Dynamic analysis of a blast loaded steel structure
Procedia Engineering, 2017
With the increase in terrorist attacks in recent years, the effects of explosions on building become highly topical. In this regard, the paper deals with the analysis of blast loaded steel structures. When a blast loaded structure is analysed, as known, two major design issues and scientific challenges have to be approached and solved. The first issue derives from the analysis and description of the input dynamic load (time-pressure wave), being dependent on the type of explosion and explosive, while the second issue is related to the analysis of the actual dynamic response of the structure under impact.

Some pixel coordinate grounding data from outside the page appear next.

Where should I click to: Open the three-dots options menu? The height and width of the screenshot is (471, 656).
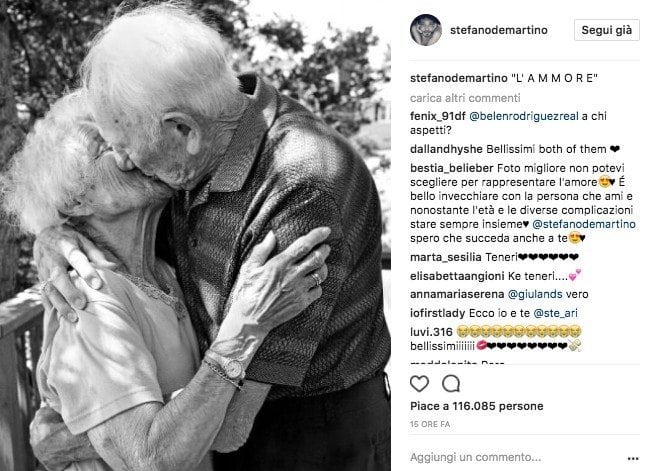633,459
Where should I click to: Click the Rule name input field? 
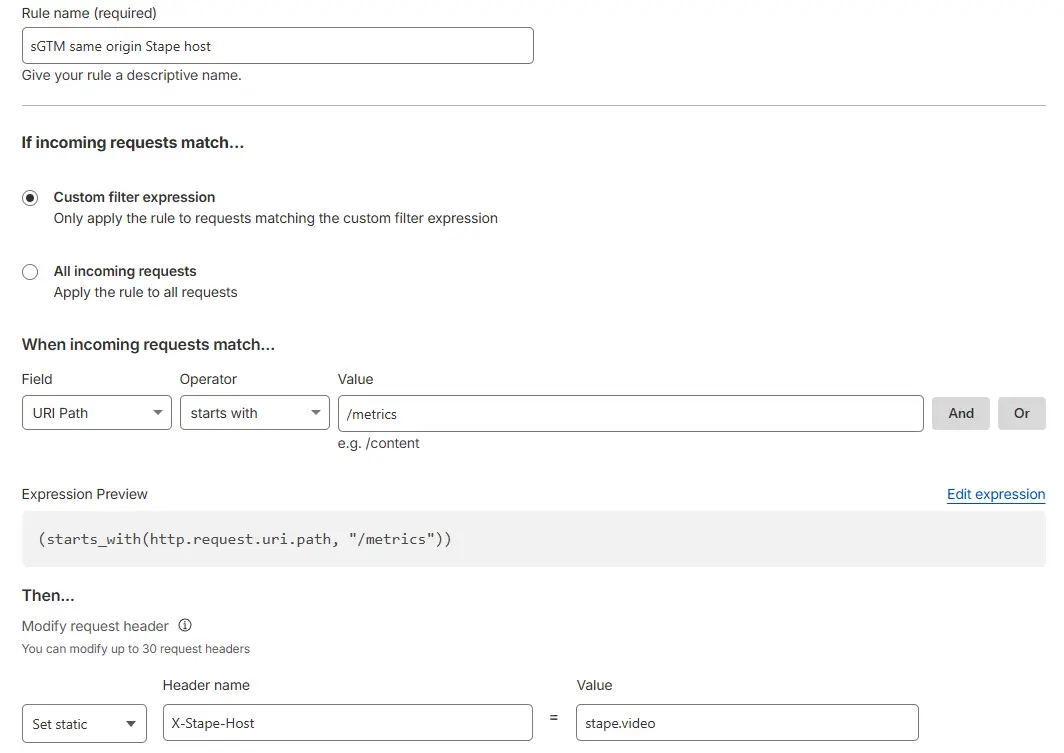click(277, 46)
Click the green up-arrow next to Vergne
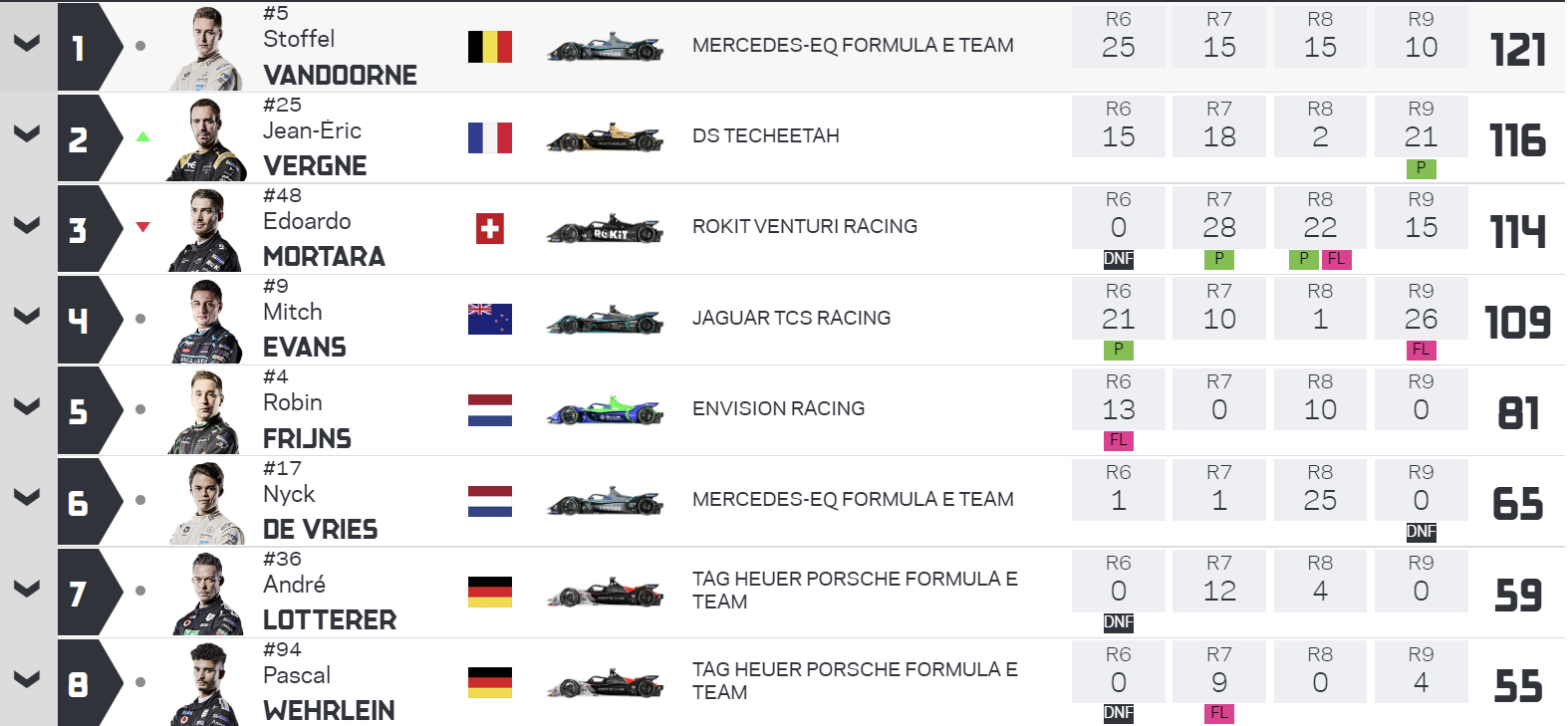The width and height of the screenshot is (1568, 726). [142, 136]
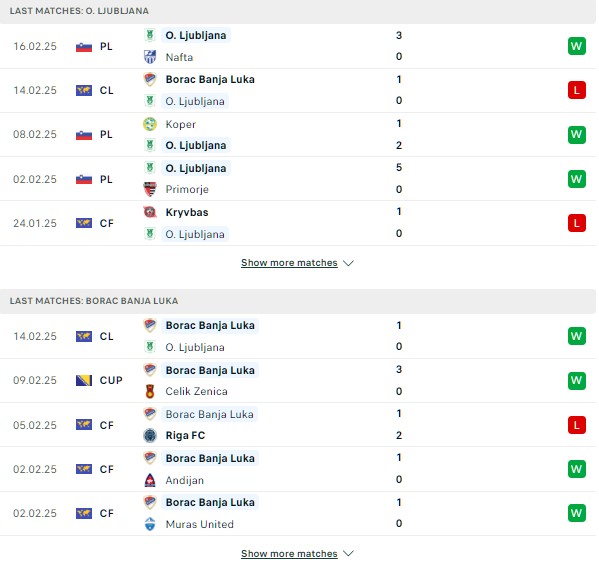
Task: Click the Riga FC club logo
Action: pos(150,435)
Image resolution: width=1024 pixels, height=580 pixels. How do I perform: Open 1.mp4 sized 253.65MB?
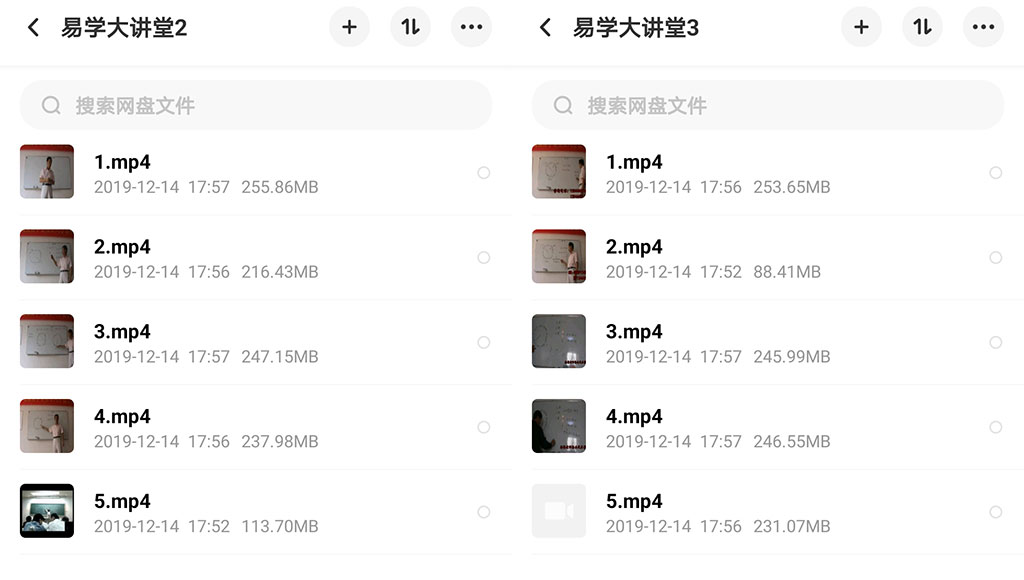pyautogui.click(x=768, y=172)
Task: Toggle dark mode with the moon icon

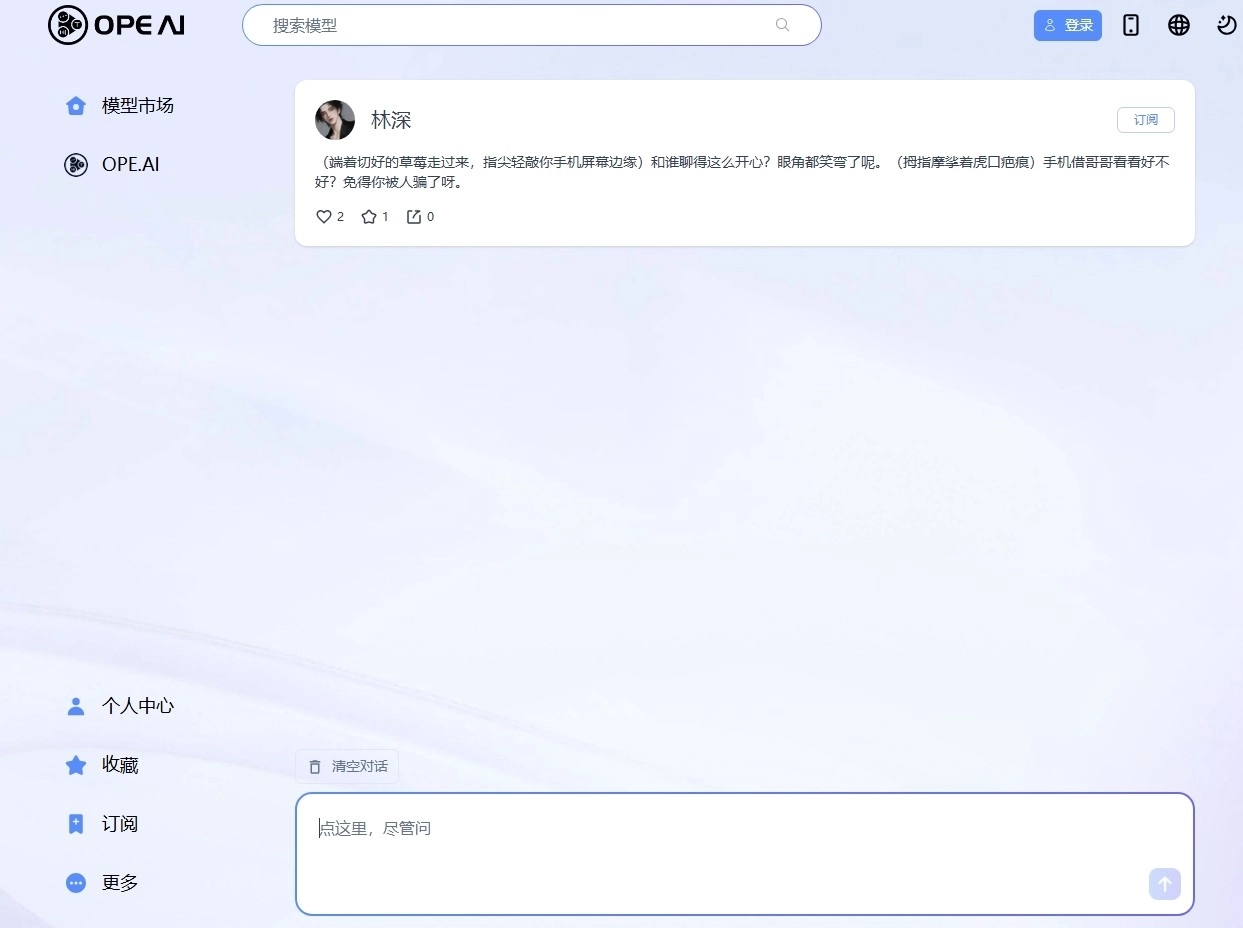Action: (1226, 24)
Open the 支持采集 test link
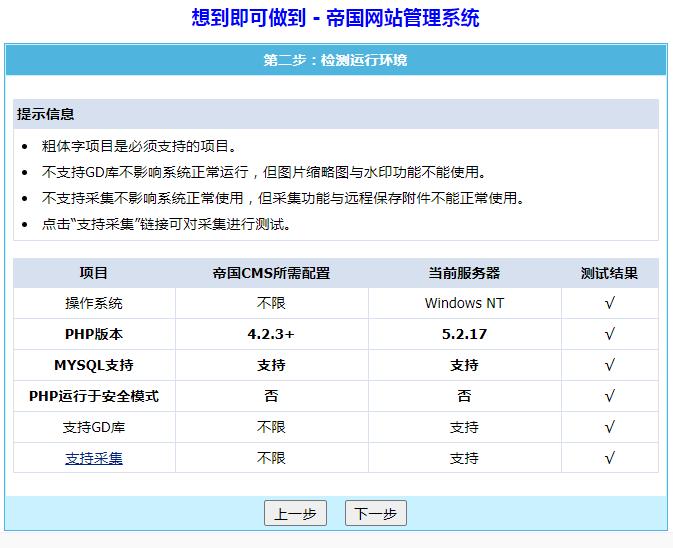 click(94, 458)
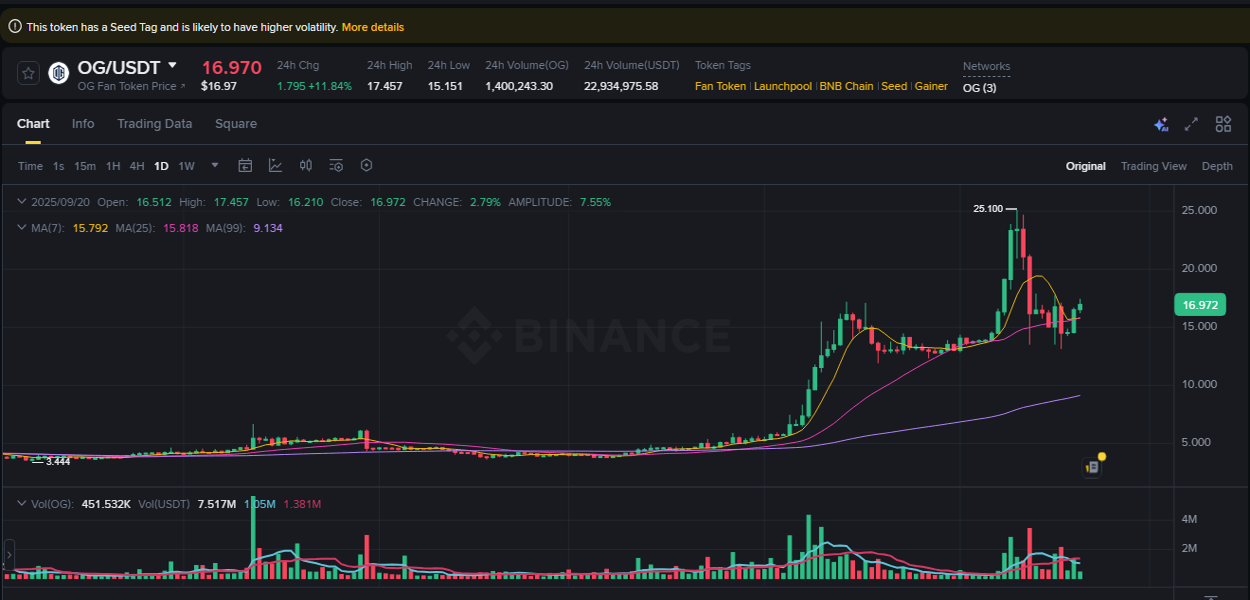Click the More details link in warning banner
This screenshot has width=1250, height=600.
[x=373, y=27]
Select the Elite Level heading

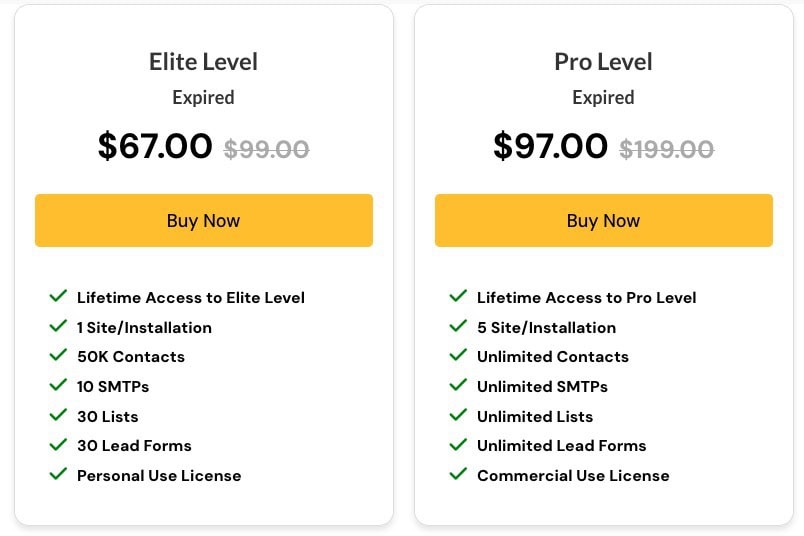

As such, real field blast tests using the so called ANFO explosives are first presented. The examined constructional system consists of steel rolled beams with two different type of cross sections (HEB100 and IPE120). The actual experimental observations are then assessed and compared with both SDOF and FE models carried out in ABAQUS. In doing so, the actual shape (i.e. decaying path for the pressure load) of the experimental blast wave is used, together with two further approximations for its description. The comparative calculations are then proposed for selected control points, in terms of mechanical and kinematic quantities (i.e. displacements, accelerations and strains). A critical discussion of the so collected comparative results is hence proposed.